Business services organizations can drive transformation if they leverage their key tenets correctly. Those tenets, which can co-exist at different maturity levels, are

  • Globally focused
  • Experience led
  • Technology and platform enabled
  • Outsourcing and managed services supported
  • Ecosystem friendly
  • Data analytics aligned
The centrality of GBS in organizations is a hidden advantage of transformation

Organizations have many levers at their disposal and opportunities to drive transformation. GBS plays a unique role because of its cross-functional nature, end-to-end process delivery, and a seat at the highest levels of management.

GBS execution helped guide many organizations through the pandemic, and they are increasingly being seen as a way to navigate services delivery transformation on an end-to-end, value-accretive basis. They are often the origination point for deploying scaled managed services in F&A, tax, procurement, applications management, and risk and cyber. Managed services will increasingly be a preferred services delivery model for outcomes-based activities, upon which transformation depends. Recent research by HFS shows that more than 50% of large enterprises source up to 25% of corporate services through a managed service, confirming that managed services are reaching a critical mass state of adoption.

The Big 4 address GBS opportunities with advisory practices focused on outcomes, technology, and transformation

The narrative through 2020 was GBS being the efficiency engine for most major enterprises. The Big 4 and other major consulting firms have slowly repositioned their GBS advisory practices to be outcome and technology focused (see recent partnerships and joint offerings with software companies such as ServiceNow).

EY has a more transformative view of GBS and its services to this market, transitioning seamlessly from a high-level 30,000 feet overview to granular details. EY defines a GBS 1.0 and NextWave GBS model with a clear delineation between these two states (see Exhibit 1). The current model focuses on automation and transactional process efficiency. The transformative model shifts the emphasis to user experience, partnership delivery, solution innovation, talent optimization, and value-focused outcomes.

Exhibit 1: The next “s-curve” centers on enterprises making GBS their “transformation engine” and being at the forefront of driving business performance

Source: EY and HFS Research, 2023

The linkage to the One Ecosystem mindset and model

This GBS journey aligns almost exactly with the HFS OneEcosystem™ model (see Exhibit 2), linking customer, partner, and employee experiences to drive to a new plateau of service delivery. At the end of the day, NextWave GBS, OneEcosystem, and other models are frameworks for enterprise transformation, leading to a radically different operating model.
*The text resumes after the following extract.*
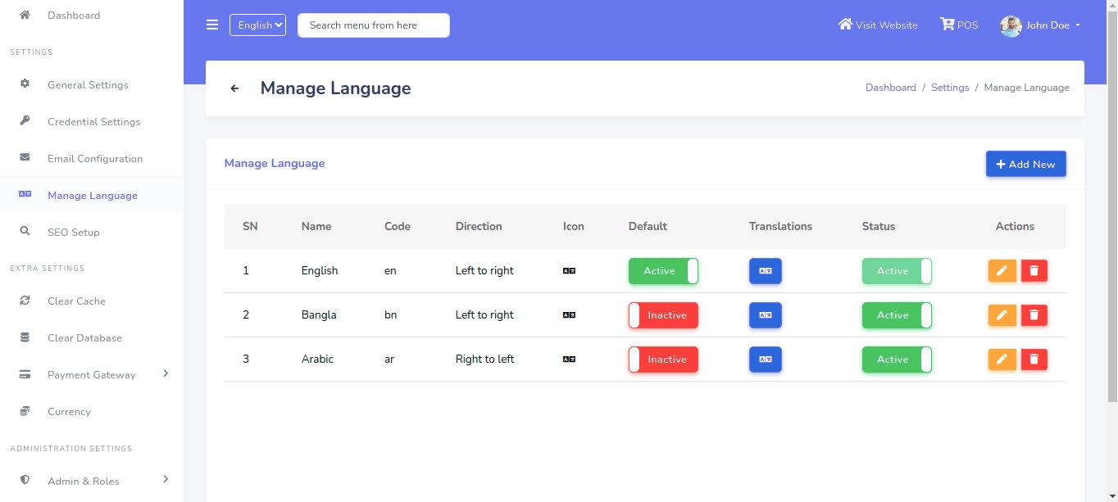The width and height of the screenshot is (1118, 502).
Task: Open translations for English language
Action: [765, 271]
Exhibit 2: The evolution from OneOffice™ to OneEcosystem™ adds a new dimension of partner experience to employee experience and customer experience

Source: HFS Research, 2023

The Bottom Line: GBS organizations and services providers are symbiotic in driving transformation.
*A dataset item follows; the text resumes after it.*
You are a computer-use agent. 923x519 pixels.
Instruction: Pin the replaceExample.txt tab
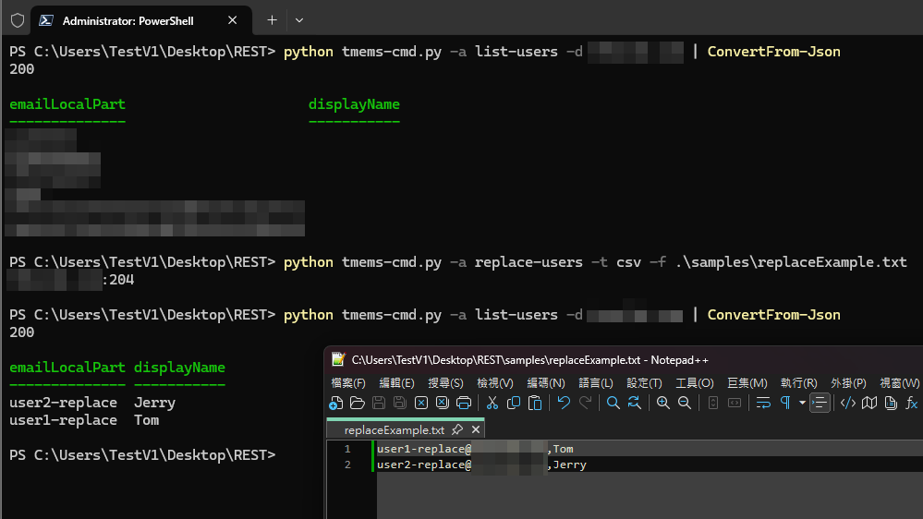(x=457, y=430)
GBS transformation at an enterprise level depends on service providers like the Big 4 offering an integrated set of advisory and delivery solutions. The challenge and ultimate opportunity for firms like EY in helping enterprises to embrace NextWave GBS or a OneEcosystem model will be to make engaging with their firm’s full capabilities seamless and easy. For the last decade, GBS has focused on identifying process improvements and recommending a service delivery mix of captive and outsourcing operations and automation opportunities. The new world emphasizes services around change management, advanced technology and applications deployment, talent strategies (especially associated with hybrid work delivery), and new governance models.
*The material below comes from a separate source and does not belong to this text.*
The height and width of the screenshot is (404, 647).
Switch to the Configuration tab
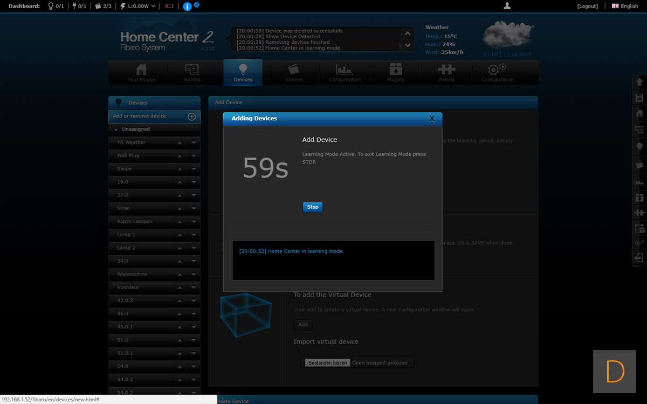tap(497, 73)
GBS’ success over the next five years will depend on how well these organizations drive transformation. Concomitantly, success for services firms will be measured by how quickly and successfully they can integrate all these services that, in the past, have existed in separate service lines within the Big 4 and other consultancies. The times demand action and new ways of thinking about the role and capabilities of GBS by the enterprise. The challenge is for services providers to step up in terms of providing out-of-the-box thinking and advisory solutions.